Has DB Cooper finally been identified ?

By T.K. Randall
January 9, 2018 · Comment icon 45 comments

A letter written by Cooper could hold the key to identifying him. Image Credit: PD / US Government
A hidden code may have finally lifted the lid on the mysterious hijacker known as DB Cooper.
The infamous hijacking occurred in 1971 when a mysterious man, who at the time went by the name Dan Cooper, boarded Northwest Orient Airlines Flight 305 to travel from Portland to Seattle.

During the trip, Cooper called over one of the flight attendants and asked them to write out a note declaring that he had a bomb in his briefcase and that the plane was being hijacked.

When the aircraft stopped at Tacoma International Airport, he allowed the passengers to leave in exchange for four parachutes and the sum of $200,000 in cash.

After the plane had taken off again, Cooper strapped the bag of money to himself, put on one of the parachutes and jumped out somewhere between Seattle and Reno.

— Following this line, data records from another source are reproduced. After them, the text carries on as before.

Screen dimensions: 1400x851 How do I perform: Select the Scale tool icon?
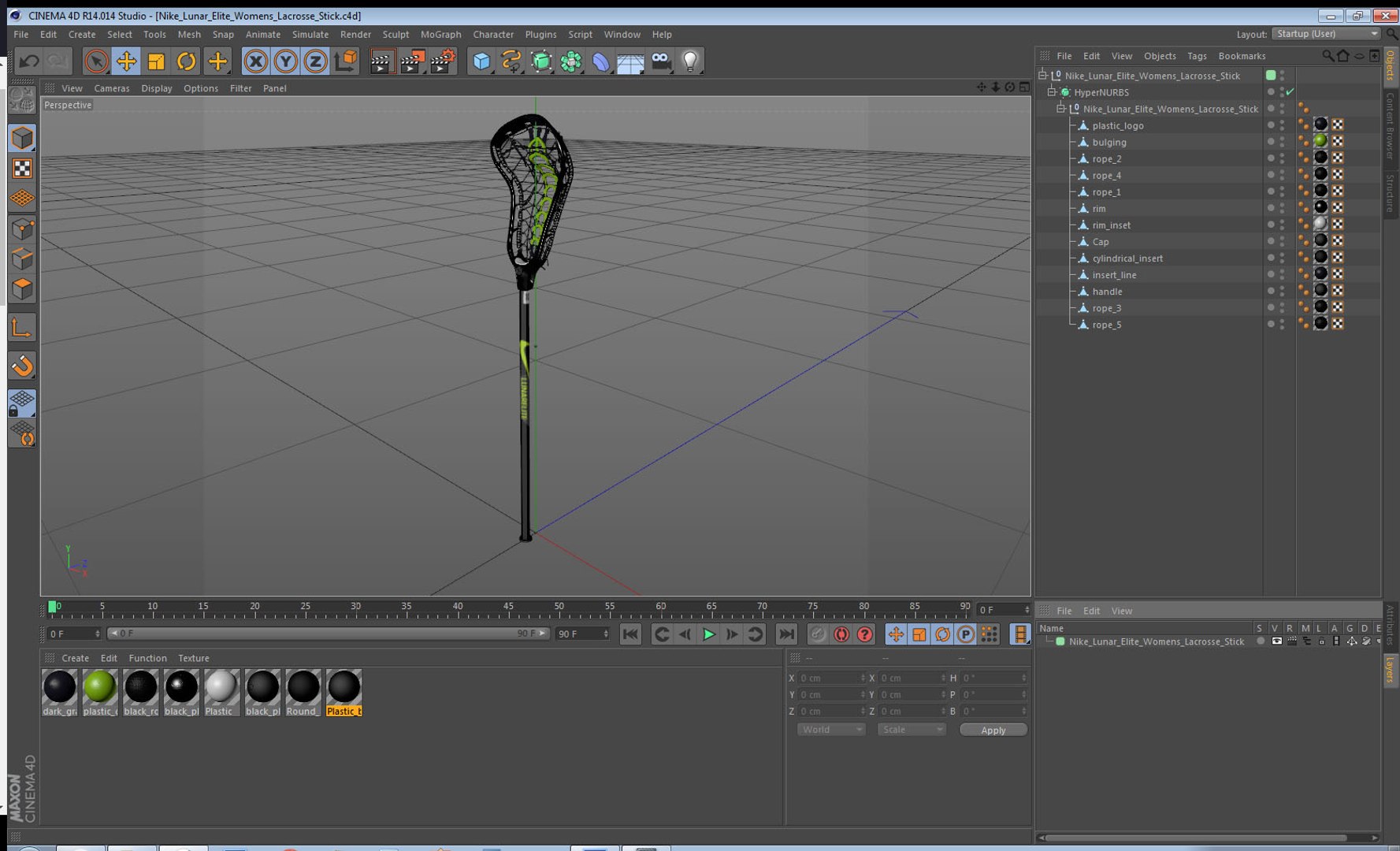click(x=156, y=61)
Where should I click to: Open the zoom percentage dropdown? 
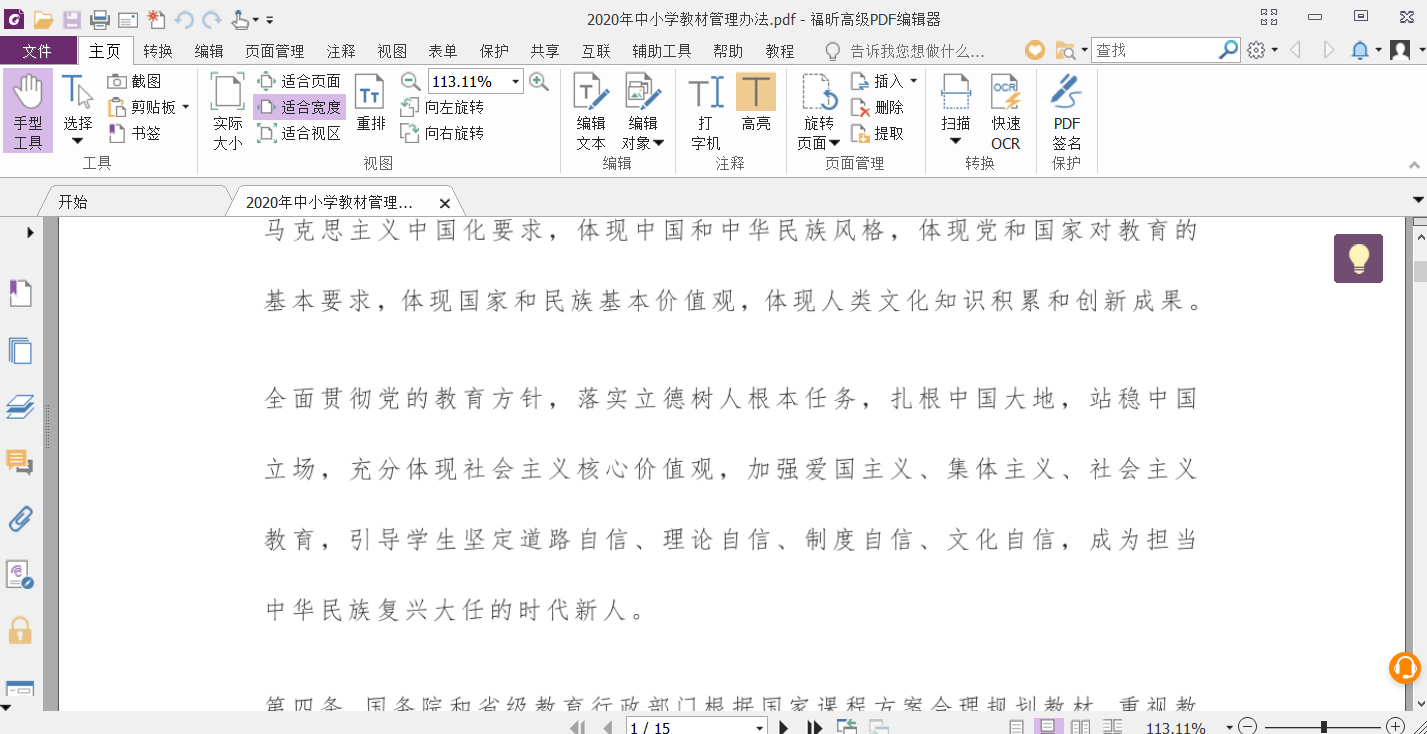516,82
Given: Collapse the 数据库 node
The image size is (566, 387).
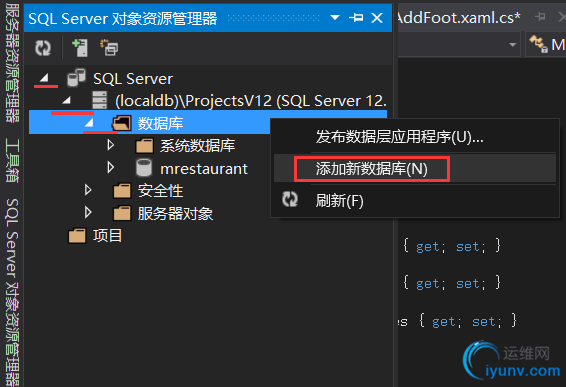Looking at the screenshot, I should 90,123.
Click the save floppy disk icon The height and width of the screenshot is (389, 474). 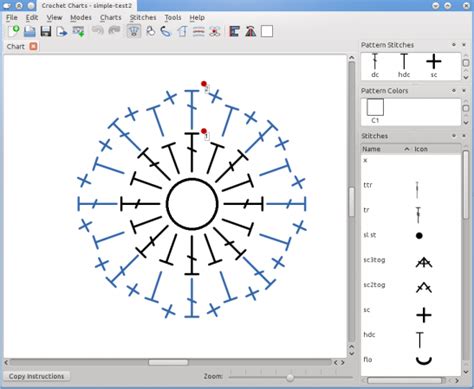click(46, 31)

No trace of him was ever found.
Now though, a team of around 40 former FBI agents, forensic scientists and private investigators believe that they may have finally discovered Cooper's real identity.

Their investigations uncovered five typed letters that Cooper had allegedly written and sent out to various newspapers following the hijacking. The letters had been held in the FBI archives for many years and were only made available following a Freedom of Information Act request.

At the bottom of one of the letters Cooper had written a mysterious sequence of numbers that experts now believe to be a reference to three covert military units which operated during the Vietnam War.

As it turns out, one of the original suspects in the DB Cooper case was a Vietnam veteran who happened to have ties to all three of those units.

Efforts are now underway to conclusively tie him to the case and solve the mystery once and for all.

Source: IFL Science | Comments (45)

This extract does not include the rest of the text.